Could you rewrite the stretch of lines from the one containing "Select Access Tokens in the sidebar" through the one containing "coord(874,399)", putting "navigation pane" in place of "sidebar" and changing nothing else?

# Start of Provided entries

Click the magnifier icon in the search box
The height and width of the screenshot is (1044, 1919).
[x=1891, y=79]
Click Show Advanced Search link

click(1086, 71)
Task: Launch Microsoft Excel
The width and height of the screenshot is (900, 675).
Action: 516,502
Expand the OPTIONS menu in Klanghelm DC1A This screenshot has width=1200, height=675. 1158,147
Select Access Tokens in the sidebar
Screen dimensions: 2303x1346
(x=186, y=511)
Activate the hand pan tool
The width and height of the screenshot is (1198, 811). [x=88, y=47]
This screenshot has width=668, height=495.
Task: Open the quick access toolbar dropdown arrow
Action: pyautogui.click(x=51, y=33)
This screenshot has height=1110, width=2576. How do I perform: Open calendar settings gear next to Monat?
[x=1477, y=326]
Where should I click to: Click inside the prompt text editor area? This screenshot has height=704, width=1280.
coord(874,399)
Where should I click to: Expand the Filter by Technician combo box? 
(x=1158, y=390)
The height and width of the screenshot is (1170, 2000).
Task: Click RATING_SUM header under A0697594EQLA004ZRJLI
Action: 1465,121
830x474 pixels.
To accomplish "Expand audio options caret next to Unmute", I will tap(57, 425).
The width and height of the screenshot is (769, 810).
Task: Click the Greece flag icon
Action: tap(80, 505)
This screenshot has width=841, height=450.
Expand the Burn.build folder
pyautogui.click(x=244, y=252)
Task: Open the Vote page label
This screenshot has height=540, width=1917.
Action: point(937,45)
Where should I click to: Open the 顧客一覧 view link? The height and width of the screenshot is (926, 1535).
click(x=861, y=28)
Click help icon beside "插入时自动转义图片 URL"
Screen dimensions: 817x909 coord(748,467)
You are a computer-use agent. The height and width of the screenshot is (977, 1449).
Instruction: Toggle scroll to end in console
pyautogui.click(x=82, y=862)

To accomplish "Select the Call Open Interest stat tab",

# End of Provided entries

Response below:
Select Access Tokens in the navigation pane
Screen dimensions: 2303x1346
(x=186, y=511)
Activate the hand pan tool
The width and height of the screenshot is (1198, 811). [x=88, y=47]
This screenshot has width=668, height=495.
Task: Open the quick access toolbar dropdown arrow
Action: pyautogui.click(x=51, y=33)
This screenshot has height=1110, width=2576. How do I perform: Open calendar settings gear next to Monat?
[x=1477, y=326]
Where should I click to: Click inside the prompt text editor area? This screenshot has height=704, width=1280.
coord(874,399)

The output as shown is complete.